» **Texto fuente**
# # # #
Dice
A. Gallego Morell en uno de sus Diez Ensayos Literarios, que cuando
llegó a Soria para rastrear las huellas de Gerardo Diego en sus años de
paso por nuestra tierra, enseguida se dio cuenta de que «Soria era
una ciudad de poetas y para poetas». Esta frase, tópica de por sí y que
todo el mundo da por cierta, se agradece en la parte que nos toca a cada
soriano, y como desagravio, digo yo, de otra más desafortunada dicha por
un ilustre poeta sevillano en la que se nos tachaba de palurdos e
ignorantes.
Lo
cierto es que Gerardo Diego llegó un primaveral abril de 1920 a la
capital como profesor del Instituto: era un jovenzuelo pálido y
alfeñique, soñador y alegre, que vino a rellenar el hueco dejado en la
vida cultural de la ciudad por la marcha de otro profesor-poeta, pesimista
y amargado, que había llegado unos años antes en parecidas
circunstancias y ahora andaba por Segovia: don Antonio Machado.
# # # #
» **Información proporcionada**
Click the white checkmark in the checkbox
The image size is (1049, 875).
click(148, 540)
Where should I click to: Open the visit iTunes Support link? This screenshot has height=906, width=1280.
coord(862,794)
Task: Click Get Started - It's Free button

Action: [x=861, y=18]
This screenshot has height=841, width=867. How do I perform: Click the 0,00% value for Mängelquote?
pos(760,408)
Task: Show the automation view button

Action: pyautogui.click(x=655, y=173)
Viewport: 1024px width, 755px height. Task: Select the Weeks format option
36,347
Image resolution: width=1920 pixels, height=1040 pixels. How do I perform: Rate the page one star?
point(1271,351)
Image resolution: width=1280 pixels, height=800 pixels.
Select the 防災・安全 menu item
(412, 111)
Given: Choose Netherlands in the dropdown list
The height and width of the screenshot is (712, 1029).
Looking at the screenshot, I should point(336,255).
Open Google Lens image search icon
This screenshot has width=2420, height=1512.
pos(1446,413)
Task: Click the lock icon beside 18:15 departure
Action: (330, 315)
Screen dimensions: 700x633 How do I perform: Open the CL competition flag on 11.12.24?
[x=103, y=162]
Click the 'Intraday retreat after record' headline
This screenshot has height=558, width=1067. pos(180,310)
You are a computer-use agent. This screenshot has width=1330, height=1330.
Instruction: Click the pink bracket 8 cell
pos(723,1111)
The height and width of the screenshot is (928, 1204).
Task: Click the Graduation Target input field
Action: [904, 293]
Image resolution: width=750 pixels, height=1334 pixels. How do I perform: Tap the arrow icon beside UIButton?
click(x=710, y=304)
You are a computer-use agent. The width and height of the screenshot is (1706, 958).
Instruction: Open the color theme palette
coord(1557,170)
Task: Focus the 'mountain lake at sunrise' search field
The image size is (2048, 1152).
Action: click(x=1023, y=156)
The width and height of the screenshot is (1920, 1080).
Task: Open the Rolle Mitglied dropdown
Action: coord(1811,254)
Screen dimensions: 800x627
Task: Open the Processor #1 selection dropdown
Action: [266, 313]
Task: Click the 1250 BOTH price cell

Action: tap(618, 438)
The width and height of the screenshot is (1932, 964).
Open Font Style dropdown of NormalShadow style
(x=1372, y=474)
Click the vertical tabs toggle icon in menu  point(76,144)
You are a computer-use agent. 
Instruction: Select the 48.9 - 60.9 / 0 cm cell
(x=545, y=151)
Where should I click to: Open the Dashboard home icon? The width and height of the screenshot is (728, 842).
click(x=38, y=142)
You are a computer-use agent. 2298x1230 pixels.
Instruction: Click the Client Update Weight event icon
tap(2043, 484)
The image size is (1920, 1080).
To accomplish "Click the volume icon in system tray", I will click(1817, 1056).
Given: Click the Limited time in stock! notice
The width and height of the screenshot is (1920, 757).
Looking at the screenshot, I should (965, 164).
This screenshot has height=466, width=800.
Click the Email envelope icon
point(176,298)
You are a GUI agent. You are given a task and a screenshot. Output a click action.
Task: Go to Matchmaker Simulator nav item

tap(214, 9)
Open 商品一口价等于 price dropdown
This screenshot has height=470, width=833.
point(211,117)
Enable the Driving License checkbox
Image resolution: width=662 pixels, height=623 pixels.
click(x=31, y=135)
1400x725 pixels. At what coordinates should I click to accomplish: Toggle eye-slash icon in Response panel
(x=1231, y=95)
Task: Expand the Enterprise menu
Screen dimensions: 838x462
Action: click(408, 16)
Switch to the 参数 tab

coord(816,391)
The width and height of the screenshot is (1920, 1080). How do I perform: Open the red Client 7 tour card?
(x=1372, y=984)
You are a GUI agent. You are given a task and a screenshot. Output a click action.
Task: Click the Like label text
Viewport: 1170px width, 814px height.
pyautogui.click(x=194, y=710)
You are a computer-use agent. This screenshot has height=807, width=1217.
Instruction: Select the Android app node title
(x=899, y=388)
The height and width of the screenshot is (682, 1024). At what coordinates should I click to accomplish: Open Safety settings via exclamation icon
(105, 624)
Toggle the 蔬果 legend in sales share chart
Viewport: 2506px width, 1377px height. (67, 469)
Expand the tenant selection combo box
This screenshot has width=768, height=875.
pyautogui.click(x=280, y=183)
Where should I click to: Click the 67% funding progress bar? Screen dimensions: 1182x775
# # # #
» **Instrucciones de la tarea**
Continúa el texto sobre la llegada de Gerardo Diego a Soria a partir de la última frase que aparece.

» **Problema resuelto**
La
venida del joven educador no pasó desapercibida. José del Río, poeta
local, evoca con el título de El montañés en Soria (Gerardo era
de origen cántabro) esta circunstancia:
A la
quietud de Soria, burocrática y levítica, —Delegación de Hacienda, conventos y casino, mentideros donde una implacable crítica juzga todo lo humano y todo lo divino— ha llegado un muchacho seco y barbilampiño, y vestido de negro como un seminarista; este muchacho lleva en su cuerpo de niño un cerebro proteico y un corazón de artista.
Las
señoritas tristes —Claras, Amelias, Julias—, que entretienen su tedio en las grises tertulias, esas grises tertulias de maíz mesocrático, en que zurcen chismes en derredor del fuego, hablan del forastero, saben que es catedrático y montañés, y el nombre suyo: Gerardo Diego. Y el nuevo catedrático, el joven don Gerardo —pronto de él se conoce lo agradable y lo adverso— además de su cátedra tiene pujos de bardo y urde en los largos ocios las arañas del verso.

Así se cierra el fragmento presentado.